El Pleno del Ayuntamiento de Barcelona ha aprobado este viernes una propuesta impulsada por el PP y transaccionada con el PSC para impulsar la incorporación de dispositivos conductores de energía, conocidos como pistolas Taser o equivalentes, a la dotación de la Guardia Urbana. La iniciativa ha salido adelante con los votos favorables de populares, socialistas, Vox y Junts.
La proposición insta al Gobierno municipal a presentar en el plazo máximo de un mes un reglamento que regule la dotación y el uso de estos dispositivos, previamente consensuado con los representantes sindicales del cuerpo.

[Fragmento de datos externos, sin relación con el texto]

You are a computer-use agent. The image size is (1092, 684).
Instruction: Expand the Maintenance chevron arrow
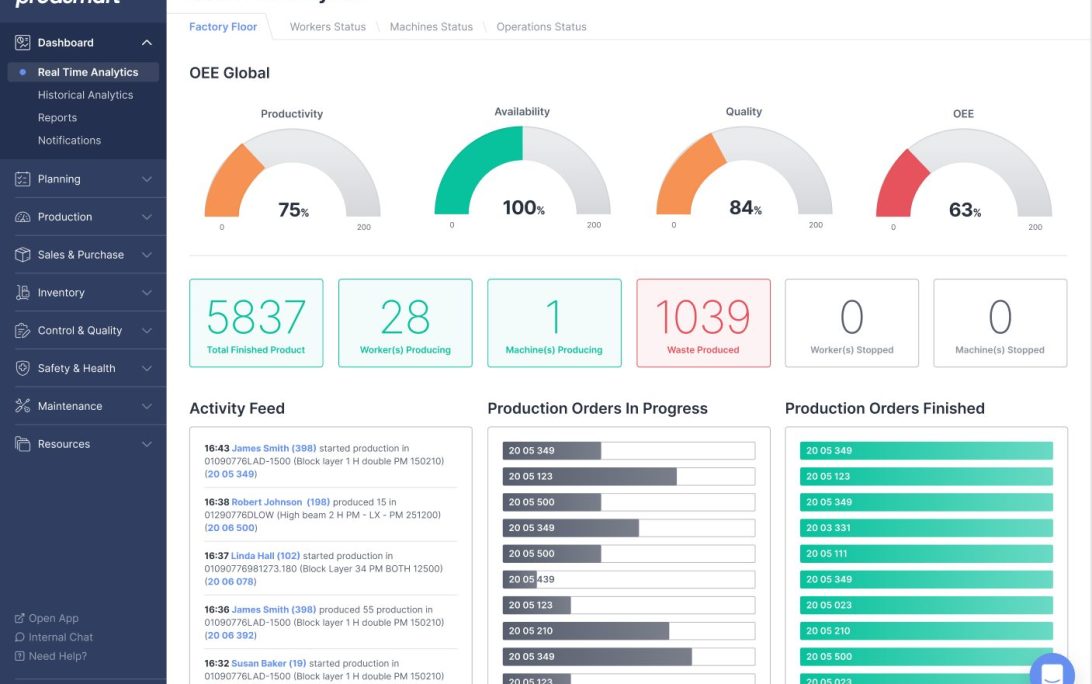click(147, 406)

Una vez aprobado el reglamento, el Ayuntamiento deberá iniciar de forma inmediata el expediente de contratación y publicar, en un plazo máximo de tres meses, la licitación para adquirir las pistolas Taser o dispositivos equivalentes destinados a la Guardia Urbana de Barcelona.
La iniciativa también contempla que la contratación incluya cámaras personales de grabación vinculadas a cada dispositivo, cartuchos, baterías, fundas, mantenimiento, actualizaciones tecnológicas, sistemas de trazabilidad y auditoría, así como la formación inicial y continua de los agentes autorizados para utilizarlos.
Despliegue en todos los distritos
El texto aprobado reclama además la elaboración de un plan de despliegue territorial y operativo que garantice la disponibilidad inmediata de estos dispositivos en todos los distritos y en todos los turnos de servicio. La prioridad será para las unidades territoriales, los mandos operativos, el servicio nocturno, la Unidad de Refuerzo de Emergencias y Proximidad (UREP) y las patrullas que intervienen habitualmente en situaciones de alto riesgo.
Asimismo, el Consistorio deberá realizar las modificaciones presupuestarias necesarias para que los primeros dispositivos puedan entrar en servicio antes de que finalice el actual mandato municipal e informar periódicamente a los grupos municipales sobre el estado de la licitación, la formación de los agentes y el despliegue efectivo.
El incidente de General Mitre
La propuesta toma como referencia el episodio ocurrido el pasado 18 de junio, cuando un hombre armado con un cuchillo de grandes dimensiones recorrió la ronda del General Mitre y las calles Muntaner y Mandri amenazando a viandantes y agentes de policía.
El texto sostiene que aquel suceso evidenció la utilidad de este tipo de dispositivos como herramienta policial intermedia frente a personas armadas o en estado de extrema agitación, reduciendo la necesidad de recurrir al arma de fuego.
Además, recuerda que la Guardia Urbana identificó durante 2023 alrededor de 150 intervenciones en las que este tipo de dispositivos podrían haber resultado útiles y que, durante 2024, tuvo que desarmar a personas con armas blancas en trece ocasiones.
La iniciativa también critica que la anterior propuesta del Gobierno municipal contemplara únicamente la adquisición de 22 dispositivos, una cifra que considera insuficiente para garantizar una respuesta inmediata en toda la ciudad, y recuerda que en junio de 2025 no prosperó el reglamento después de que Junts, Barcelona en Comú y ERC votaran en contra, lo que llevó al Ejecutivo municipal a abandonar tanto la regulación como la compra prevista.